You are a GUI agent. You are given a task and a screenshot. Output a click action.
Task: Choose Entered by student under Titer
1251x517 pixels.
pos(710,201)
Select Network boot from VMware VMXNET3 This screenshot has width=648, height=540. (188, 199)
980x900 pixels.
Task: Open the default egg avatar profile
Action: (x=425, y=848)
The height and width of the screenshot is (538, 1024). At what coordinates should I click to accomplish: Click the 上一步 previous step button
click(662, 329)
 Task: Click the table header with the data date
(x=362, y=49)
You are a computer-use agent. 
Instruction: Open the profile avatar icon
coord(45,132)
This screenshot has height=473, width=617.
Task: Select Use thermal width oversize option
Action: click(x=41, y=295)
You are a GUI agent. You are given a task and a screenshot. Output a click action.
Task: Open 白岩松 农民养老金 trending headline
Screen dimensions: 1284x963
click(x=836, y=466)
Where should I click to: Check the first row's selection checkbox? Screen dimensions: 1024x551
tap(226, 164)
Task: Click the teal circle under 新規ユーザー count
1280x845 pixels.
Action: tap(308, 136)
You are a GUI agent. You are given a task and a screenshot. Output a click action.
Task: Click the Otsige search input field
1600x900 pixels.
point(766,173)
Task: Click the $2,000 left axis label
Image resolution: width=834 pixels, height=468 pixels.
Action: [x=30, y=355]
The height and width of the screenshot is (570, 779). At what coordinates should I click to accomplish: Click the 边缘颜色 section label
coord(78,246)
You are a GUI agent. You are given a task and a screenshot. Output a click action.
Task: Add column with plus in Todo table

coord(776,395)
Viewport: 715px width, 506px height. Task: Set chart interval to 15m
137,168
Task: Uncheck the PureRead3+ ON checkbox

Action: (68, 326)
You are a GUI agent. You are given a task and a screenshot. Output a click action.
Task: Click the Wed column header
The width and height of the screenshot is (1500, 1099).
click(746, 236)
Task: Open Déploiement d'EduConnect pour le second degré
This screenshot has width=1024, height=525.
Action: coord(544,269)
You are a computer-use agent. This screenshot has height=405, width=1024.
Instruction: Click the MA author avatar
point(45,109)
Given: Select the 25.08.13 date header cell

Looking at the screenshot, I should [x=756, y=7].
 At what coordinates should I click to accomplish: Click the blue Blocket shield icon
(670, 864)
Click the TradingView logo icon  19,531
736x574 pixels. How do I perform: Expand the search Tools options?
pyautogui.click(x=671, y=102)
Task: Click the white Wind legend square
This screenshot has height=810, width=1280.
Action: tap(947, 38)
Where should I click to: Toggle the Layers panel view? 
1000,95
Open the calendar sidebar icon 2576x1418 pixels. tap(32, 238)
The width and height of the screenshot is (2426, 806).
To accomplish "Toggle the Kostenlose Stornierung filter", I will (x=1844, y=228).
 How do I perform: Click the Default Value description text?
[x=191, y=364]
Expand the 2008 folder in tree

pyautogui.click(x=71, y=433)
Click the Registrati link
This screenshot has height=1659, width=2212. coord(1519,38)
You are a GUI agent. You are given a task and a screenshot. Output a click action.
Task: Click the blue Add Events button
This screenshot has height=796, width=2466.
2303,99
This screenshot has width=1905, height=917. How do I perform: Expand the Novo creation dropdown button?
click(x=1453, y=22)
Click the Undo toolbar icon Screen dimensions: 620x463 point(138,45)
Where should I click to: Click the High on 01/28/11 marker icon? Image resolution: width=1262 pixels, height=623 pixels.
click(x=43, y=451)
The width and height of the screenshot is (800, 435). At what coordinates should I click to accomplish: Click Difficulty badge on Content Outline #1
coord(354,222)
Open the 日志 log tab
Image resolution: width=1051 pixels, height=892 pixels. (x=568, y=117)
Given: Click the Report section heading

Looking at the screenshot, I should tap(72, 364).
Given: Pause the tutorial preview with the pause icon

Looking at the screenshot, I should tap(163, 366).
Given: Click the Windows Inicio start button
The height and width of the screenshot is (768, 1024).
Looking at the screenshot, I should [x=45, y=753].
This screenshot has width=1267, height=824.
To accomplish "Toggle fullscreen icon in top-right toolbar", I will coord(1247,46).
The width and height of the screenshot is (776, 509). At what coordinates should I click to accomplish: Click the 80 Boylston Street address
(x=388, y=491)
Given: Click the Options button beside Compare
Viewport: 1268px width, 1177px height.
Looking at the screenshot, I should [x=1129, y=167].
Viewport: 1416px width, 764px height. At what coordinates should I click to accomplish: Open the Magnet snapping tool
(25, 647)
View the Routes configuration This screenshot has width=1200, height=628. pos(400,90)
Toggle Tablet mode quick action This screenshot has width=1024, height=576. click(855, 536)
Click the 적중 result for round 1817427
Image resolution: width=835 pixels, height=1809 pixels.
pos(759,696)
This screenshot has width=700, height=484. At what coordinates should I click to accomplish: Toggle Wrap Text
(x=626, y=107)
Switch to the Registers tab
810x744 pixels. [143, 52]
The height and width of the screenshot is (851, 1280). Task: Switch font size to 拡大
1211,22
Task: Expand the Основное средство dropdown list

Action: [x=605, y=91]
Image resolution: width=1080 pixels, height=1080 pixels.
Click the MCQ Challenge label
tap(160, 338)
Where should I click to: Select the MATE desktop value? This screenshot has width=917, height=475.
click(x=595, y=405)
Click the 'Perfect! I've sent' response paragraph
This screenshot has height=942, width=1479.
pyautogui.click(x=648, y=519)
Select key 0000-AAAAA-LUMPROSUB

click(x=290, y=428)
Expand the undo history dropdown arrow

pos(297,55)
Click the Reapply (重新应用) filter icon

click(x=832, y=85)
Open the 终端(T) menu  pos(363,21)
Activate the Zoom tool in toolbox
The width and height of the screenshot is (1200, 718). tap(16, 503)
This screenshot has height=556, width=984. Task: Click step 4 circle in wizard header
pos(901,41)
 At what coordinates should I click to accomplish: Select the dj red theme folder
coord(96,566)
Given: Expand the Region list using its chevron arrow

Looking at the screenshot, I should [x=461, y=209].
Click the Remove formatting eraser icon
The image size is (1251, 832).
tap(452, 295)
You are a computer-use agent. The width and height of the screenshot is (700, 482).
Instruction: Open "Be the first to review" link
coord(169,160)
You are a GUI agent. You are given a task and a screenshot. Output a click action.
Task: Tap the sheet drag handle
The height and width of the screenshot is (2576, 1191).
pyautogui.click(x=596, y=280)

== == ==

## What this task involves
Within the material above, find every line containing the word "toolbar" and copy it.

## Expected output
Click the Undo toolbar icon Screen dimensions: 620x463 point(138,45)
To accomplish "Toggle fullscreen icon in top-right toolbar", I will coord(1247,46).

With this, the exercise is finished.